* [Exercise description]: Turn every line of the material below into a JSON list of strings, one string per line, and skip the blank lines.

* [Given data]:
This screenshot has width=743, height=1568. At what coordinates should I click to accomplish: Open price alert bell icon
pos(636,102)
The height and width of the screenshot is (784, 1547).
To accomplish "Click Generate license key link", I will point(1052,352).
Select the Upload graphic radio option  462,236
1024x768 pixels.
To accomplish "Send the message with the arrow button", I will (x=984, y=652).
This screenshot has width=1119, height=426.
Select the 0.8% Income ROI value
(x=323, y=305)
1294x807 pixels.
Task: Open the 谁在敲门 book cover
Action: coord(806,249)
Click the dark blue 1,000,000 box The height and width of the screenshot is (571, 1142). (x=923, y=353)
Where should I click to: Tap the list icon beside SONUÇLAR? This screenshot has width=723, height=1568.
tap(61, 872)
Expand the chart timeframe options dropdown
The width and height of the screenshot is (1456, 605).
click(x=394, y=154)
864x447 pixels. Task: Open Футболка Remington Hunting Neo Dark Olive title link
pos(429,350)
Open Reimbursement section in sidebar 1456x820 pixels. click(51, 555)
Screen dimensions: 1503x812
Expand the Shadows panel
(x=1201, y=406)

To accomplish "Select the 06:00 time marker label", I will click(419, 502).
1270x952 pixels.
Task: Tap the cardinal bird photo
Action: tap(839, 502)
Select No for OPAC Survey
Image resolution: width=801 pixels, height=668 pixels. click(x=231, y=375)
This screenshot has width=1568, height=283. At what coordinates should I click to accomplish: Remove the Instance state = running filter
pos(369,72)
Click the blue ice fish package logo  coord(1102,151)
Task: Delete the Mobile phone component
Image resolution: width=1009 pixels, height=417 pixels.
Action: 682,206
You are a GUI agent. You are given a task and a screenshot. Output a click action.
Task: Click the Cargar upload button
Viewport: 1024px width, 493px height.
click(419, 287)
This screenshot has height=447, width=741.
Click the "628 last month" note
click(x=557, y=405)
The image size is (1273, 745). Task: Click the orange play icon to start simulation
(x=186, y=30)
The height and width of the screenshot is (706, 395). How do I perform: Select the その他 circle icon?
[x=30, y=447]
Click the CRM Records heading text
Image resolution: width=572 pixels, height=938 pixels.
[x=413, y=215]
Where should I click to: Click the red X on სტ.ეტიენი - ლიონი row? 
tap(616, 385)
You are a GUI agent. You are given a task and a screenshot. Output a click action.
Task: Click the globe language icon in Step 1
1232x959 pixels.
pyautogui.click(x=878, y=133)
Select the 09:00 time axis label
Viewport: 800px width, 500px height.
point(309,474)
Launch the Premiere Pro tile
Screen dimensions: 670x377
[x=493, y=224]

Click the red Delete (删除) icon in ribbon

* [Exercise output]:
[
  "This screenshot has width=743, height=1568. At what coordinates should I click to accomplish: Open price alert bell icon",
  "pos(636,102)",
  "The height and width of the screenshot is (784, 1547).",
  "To accomplish \"Click Generate license key link\", I will point(1052,352).",
  "Select the Upload graphic radio option  462,236",
  "1024x768 pixels.",
  "To accomplish \"Send the message with the arrow button\", I will (x=984, y=652).",
  "This screenshot has width=1119, height=426.",
  "Select the 0.8% Income ROI value",
  "(x=323, y=305)",
  "1294x807 pixels.",
  "Task: Open the 谁在敲门 book cover",
  "Action: coord(806,249)",
  "Click the dark blue 1,000,000 box The height and width of the screenshot is (571, 1142). (x=923, y=353)",
  "Where should I click to: Tap the list icon beside SONUÇLAR? This screenshot has width=723, height=1568.",
  "tap(61, 872)",
  "Expand the chart timeframe options dropdown",
  "The width and height of the screenshot is (1456, 605).",
  "click(x=394, y=154)",
  "864x447 pixels. Task: Open Футболка Remington Hunting Neo Dark Olive title link",
  "pos(429,350)",
  "Open Reimbursement section in sidebar 1456x820 pixels. click(51, 555)",
  "Screen dimensions: 1503x812",
  "Expand the Shadows panel",
  "(x=1201, y=406)",
  "To accomplish \"Select the 06:00 time marker label\", I will click(419, 502).",
  "1270x952 pixels.",
  "Task: Tap the cardinal bird photo",
  "Action: tap(839, 502)",
  "Select No for OPAC Survey",
  "Image resolution: width=801 pixels, height=668 pixels. click(x=231, y=375)",
  "This screenshot has width=1568, height=283. At what coordinates should I click to accomplish: Remove the Instance state = running filter",
  "pos(369,72)",
  "Click the blue ice fish package logo  coord(1102,151)",
  "Task: Delete the Mobile phone component",
  "Image resolution: width=1009 pixels, height=417 pixels.",
  "Action: 682,206",
  "You are a GUI agent. You are given a task and a screenshot. Output a click action.",
  "Task: Click the Cargar upload button",
  "Viewport: 1024px width, 493px height.",
  "click(419, 287)",
  "This screenshot has height=447, width=741.",
  "Click the \"628 last month\" note",
  "click(x=557, y=405)",
  "The image size is (1273, 745). Task: Click the orange play icon to start simulation",
  "(x=186, y=30)",
  "The height and width of the screenshot is (706, 395). How do I perform: Select the その他 circle icon?",
  "[x=30, y=447]",
  "Click the CRM Records heading text",
  "Image resolution: width=572 pixels, height=938 pixels.",
  "[x=413, y=215]",
  "Where should I click to: Click the red X on სტ.ეტიენი - ლიონი row? ",
  "tap(616, 385)",
  "You are a GUI agent. You are given a task and a screenshot. Output a click action.",
  "Task: Click the globe language icon in Step 1",
  "1232x959 pixels.",
  "pyautogui.click(x=878, y=133)",
  "Select the 09:00 time axis label",
  "Viewport: 800px width, 500px height.",
  "point(309,474)",
  "Launch the Premiere Pro tile",
  "Screen dimensions: 670x377",
  "[x=493, y=224]",
  "Click the red Delete (删除) icon in ribbon"
]